The same day it started raining and we watched several babies gathering up leaves to cover themselves and their mothers.  Tom, the alpha male, was under the gazebo with a female taking a nap.  About ten visitors were huddled under the roof staying dry and watching Tom. Everything was peaceful at the preserve until Tom began showing off. Without reason, he got up and started throwing around the very heavy wood table and chairs.  The staff noticed that another male had made itself visible -- Tom’s behavior was getting out of control and he had to be subdued.  A member of the staff took a large stick and started beating it on the ground in front of Tom.  Tom noticed the stick, reacted a little, but did not stop his ranting.  The staff member yelled to someone in the house behind us and another Camp Leaky park official came running out with the heavy artillery…a slingshot.  Immediately, Tom stopped and ran into the underbrush.  We were so amused that no one noticed the female had come up and was standing with us under the roof staying dry from the rain.

 



Soon enough the rain stopped and it was time to head back to the river and continue back to our sailboat in the harbor.  In the soft light of the sinking sun we could see the trees full of proboscis monkeys (called Dutch monkeys by the locals because of their large, curved, impressive noses.)
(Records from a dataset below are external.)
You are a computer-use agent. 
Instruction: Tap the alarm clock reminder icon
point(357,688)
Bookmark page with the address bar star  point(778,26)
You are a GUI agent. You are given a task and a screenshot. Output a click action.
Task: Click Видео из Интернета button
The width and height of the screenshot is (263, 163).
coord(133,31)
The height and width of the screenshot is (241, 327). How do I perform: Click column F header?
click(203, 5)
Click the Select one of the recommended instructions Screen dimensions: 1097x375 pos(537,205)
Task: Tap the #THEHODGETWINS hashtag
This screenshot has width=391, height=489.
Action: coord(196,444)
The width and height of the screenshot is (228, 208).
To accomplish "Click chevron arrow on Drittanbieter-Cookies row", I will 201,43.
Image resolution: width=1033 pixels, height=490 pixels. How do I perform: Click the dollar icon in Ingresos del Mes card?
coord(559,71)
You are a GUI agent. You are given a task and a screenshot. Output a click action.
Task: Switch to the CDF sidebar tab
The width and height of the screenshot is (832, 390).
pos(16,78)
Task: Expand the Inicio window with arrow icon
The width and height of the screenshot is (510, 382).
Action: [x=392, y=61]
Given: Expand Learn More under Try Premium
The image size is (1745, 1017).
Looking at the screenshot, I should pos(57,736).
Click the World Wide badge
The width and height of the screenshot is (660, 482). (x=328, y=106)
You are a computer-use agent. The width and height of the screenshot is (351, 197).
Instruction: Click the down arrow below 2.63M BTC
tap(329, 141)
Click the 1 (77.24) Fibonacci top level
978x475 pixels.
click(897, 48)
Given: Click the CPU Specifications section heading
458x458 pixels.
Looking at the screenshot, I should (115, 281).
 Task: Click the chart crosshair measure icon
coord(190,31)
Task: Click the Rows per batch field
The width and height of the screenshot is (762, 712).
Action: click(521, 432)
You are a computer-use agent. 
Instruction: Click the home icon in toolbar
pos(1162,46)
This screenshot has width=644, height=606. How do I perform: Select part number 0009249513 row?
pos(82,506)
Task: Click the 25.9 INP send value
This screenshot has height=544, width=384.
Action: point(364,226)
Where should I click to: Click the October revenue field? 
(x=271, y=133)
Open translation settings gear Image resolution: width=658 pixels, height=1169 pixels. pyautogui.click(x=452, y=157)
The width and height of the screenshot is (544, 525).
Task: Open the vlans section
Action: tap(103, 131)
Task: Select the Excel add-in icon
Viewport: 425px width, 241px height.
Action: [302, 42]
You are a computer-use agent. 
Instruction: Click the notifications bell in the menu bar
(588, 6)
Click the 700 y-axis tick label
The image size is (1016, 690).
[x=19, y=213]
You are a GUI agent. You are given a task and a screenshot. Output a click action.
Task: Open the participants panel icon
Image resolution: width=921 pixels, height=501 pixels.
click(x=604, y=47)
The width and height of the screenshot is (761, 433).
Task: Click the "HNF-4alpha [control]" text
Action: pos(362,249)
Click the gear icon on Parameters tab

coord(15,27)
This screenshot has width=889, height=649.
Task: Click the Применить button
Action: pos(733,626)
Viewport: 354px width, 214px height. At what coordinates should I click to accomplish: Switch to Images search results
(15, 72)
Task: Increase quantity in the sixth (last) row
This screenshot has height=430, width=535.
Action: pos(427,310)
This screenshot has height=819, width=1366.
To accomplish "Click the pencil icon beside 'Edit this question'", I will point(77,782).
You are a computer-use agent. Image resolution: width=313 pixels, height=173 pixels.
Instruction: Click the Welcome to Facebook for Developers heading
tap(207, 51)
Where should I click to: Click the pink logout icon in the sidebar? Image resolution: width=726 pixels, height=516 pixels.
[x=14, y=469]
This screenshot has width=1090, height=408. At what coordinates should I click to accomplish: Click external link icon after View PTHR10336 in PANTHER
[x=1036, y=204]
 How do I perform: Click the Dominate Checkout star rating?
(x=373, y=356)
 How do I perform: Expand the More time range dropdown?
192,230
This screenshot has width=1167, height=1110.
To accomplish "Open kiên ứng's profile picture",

Since my trip, I have told many of my friends that Bob had always wanted to hold an orangutan.  When we returned to our boat he confided in me that after seeing these powerful, wild creatures he was happy he didn’t. It is best to look and admire from afar.




For information about volunteering with orangutans: http://www.orangutan.org.uk/downloads/VP-2009-brochure.pdf

If you see a caged orangutan go to the website http://www.orangutan.org/ and post a complaint.


©Pat Drinkwater is on the cruise of her lifetime.  She is traveling around the world on a 35’ sailboat and has memorable experiences every day.  This is not a vacation it is an adventure.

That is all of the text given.